I think the safest option to proceed forward is to lower the appropriate GWToolset throttles in production and then schedule a time for Fae to try the upload process again. By scheduling a specific day and time for the next attempt, we can make sure that engineers and ops have eyes on the servers to watch the load. Then if things go well, we can tweak the throttles back to higher values.

http://www.mediawiki.org/wiki/Extension:GWToolset/Technical_Design#Throttles.2C_Limits.2C_Delays,

The throttle documentation doesn't have any unit. I understand that it's "per background job run", but how often do these background jobs run?

I couldn't find configuration values for these throttles on Commons. Dan, can you confirm that Commons is using the default values?

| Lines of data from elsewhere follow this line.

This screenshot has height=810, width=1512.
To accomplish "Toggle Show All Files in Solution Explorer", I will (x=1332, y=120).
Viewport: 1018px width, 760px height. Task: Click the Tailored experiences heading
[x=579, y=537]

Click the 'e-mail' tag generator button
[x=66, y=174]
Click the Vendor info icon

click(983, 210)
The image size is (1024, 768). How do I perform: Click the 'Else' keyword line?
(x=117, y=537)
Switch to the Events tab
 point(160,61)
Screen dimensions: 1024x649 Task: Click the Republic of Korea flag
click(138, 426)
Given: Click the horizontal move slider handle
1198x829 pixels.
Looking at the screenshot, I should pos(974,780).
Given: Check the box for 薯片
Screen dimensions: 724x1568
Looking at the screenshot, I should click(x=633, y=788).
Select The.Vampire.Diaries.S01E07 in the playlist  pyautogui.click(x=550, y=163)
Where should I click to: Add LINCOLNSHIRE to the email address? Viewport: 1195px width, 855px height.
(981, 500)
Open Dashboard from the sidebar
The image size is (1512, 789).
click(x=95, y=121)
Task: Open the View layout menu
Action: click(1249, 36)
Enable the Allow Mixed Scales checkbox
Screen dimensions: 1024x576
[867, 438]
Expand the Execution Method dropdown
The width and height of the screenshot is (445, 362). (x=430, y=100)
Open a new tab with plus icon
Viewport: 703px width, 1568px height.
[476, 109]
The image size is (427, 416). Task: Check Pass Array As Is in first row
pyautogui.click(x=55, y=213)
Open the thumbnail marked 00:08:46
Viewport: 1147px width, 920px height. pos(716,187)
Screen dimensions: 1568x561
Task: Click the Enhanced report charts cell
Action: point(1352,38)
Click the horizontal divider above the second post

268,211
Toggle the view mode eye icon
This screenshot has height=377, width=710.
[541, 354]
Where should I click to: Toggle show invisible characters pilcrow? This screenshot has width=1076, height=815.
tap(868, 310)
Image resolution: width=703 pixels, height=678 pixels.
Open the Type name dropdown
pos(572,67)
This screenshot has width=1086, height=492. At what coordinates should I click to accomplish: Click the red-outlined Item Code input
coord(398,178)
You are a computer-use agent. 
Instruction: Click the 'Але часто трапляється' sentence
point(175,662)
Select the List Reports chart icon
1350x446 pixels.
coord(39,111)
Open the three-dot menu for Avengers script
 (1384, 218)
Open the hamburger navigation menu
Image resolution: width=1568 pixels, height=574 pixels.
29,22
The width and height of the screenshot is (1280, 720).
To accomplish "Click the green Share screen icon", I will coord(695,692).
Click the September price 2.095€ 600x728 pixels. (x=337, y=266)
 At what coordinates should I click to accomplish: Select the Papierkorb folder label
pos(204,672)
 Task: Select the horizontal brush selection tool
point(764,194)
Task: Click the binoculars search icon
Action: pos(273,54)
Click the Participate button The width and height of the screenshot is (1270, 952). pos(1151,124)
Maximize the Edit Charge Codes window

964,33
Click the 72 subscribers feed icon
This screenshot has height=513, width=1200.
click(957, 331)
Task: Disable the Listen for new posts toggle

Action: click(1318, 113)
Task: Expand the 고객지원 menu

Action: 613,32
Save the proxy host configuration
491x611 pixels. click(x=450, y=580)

On Mon, Apr 28, 2014 at 11:17 AM, dan entous <d_entous@yahoo.com> wrote:
GWToolset already has several throttles in place, http://www.mediawiki.org/wiki/Extension:GWToolset/Technical_Design#Throttles.2C_Limits.2C_Delays, that limit how many background uploads are picked up with each background job run, and how many total GWToolset background jobs can exist in the entire job queue. on the beta cluster the background job seemed to vary in regards to how often it ran for GWToolset varying between 7-30. that seems like enough time for additional images to get processed in-between GWToolset images.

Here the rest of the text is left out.